* [About this task]:
From the records below, please repeat exactly the line that has "ペットAI掲示板 (162, 2498)", the line that has "マンガ (206, 2507)", and every line between them, and nothing else.

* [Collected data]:
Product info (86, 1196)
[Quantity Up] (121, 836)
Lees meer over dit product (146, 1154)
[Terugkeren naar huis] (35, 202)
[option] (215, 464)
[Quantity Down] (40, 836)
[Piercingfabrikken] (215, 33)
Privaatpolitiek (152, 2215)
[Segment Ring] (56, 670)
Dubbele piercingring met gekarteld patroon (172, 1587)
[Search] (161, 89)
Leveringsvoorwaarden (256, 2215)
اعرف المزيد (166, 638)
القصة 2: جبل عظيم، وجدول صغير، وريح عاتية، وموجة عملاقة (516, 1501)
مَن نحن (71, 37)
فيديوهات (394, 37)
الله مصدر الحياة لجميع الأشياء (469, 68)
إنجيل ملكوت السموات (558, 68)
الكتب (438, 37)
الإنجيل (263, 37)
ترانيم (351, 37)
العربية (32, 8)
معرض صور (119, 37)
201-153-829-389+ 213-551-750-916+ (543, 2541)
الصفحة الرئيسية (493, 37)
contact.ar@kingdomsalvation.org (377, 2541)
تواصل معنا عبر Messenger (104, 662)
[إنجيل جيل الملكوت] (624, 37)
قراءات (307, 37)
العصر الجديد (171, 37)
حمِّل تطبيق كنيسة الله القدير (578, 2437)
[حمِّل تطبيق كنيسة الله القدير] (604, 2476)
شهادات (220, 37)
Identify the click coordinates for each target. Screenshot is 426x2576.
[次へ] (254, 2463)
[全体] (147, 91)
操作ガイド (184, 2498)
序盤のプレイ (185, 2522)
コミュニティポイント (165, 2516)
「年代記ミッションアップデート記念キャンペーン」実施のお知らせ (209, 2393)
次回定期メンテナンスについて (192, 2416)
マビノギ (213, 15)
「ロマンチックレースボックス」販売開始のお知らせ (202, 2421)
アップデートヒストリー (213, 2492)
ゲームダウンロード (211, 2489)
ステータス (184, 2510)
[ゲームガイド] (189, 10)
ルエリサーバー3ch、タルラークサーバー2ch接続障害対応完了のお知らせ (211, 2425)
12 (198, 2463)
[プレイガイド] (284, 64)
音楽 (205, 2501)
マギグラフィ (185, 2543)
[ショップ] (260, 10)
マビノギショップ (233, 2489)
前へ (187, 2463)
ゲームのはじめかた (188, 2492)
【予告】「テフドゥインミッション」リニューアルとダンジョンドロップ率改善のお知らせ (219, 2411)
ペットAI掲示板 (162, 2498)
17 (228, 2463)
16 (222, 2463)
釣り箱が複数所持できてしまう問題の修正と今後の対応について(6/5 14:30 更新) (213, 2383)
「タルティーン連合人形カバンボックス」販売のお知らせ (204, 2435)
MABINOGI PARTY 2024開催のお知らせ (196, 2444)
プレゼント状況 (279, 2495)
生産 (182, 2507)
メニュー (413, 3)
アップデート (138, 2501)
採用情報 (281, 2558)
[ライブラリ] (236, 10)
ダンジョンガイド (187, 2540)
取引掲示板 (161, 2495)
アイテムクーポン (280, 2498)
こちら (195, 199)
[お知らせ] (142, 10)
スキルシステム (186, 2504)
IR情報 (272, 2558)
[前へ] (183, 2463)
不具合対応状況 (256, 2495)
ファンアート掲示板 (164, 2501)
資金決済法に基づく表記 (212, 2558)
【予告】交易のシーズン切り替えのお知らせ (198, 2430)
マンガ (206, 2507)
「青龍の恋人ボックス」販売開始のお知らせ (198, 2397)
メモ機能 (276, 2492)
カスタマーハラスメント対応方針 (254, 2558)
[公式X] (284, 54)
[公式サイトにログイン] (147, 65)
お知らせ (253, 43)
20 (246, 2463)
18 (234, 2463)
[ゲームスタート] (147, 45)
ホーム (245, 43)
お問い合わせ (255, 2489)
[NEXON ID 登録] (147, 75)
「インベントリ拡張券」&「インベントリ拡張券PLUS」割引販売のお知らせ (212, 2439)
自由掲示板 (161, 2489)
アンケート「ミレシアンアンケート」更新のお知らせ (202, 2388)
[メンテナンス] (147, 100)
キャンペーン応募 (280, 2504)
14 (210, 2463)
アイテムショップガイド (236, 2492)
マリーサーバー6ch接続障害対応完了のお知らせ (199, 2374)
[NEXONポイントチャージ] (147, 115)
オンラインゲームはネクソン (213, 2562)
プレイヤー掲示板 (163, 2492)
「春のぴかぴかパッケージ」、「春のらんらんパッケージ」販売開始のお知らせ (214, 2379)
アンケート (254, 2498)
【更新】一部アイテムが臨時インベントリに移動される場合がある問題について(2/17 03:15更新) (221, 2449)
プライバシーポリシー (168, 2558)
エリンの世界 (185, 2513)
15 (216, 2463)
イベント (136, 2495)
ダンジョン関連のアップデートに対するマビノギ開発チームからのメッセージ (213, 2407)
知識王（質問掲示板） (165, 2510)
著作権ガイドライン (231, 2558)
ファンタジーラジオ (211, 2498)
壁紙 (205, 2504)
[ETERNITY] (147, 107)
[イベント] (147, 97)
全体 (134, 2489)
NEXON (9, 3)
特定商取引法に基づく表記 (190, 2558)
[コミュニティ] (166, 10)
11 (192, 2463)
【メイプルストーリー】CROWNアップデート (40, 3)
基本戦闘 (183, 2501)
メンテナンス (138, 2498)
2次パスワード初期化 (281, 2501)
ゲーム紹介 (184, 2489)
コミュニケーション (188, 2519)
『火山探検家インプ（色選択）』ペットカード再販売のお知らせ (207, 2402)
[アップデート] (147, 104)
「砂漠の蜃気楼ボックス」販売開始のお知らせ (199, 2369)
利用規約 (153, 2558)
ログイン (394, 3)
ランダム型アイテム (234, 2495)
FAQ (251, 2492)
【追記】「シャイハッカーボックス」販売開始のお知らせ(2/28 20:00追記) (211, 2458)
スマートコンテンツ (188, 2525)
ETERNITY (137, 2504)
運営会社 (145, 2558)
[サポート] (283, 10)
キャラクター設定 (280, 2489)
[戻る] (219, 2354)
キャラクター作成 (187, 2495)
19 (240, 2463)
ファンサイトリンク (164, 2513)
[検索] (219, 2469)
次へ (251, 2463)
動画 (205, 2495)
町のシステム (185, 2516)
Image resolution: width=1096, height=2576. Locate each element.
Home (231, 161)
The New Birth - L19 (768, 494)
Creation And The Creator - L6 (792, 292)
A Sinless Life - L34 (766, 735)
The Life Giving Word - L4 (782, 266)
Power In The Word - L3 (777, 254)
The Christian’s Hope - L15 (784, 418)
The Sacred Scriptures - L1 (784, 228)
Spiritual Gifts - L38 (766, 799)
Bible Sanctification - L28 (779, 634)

* [Result]:
ペットAI掲示板 (162, 2498)
17 (228, 2463)
16 (222, 2463)
釣り箱が複数所持できてしまう問題の修正と今後の対応について(6/5 14:30 更新) (213, 2383)
「タルティーン連合人形カバンボックス」販売のお知らせ (204, 2435)
MABINOGI PARTY 2024開催のお知らせ (196, 2444)
プレゼント状況 (279, 2495)
生産 (182, 2507)
メニュー (413, 3)
アップデート (138, 2501)
採用情報 (281, 2558)
[ライブラリ] (236, 10)
ダンジョンガイド (187, 2540)
取引掲示板 (161, 2495)
アイテムクーポン (280, 2498)
こちら (195, 199)
[お知らせ] (142, 10)
スキルシステム (186, 2504)
IR情報 (272, 2558)
[前へ] (183, 2463)
不具合対応状況 (256, 2495)
ファンアート掲示板 (164, 2501)
資金決済法に基づく表記 (212, 2558)
【予告】交易のシーズン切り替えのお知らせ (198, 2430)
マンガ (206, 2507)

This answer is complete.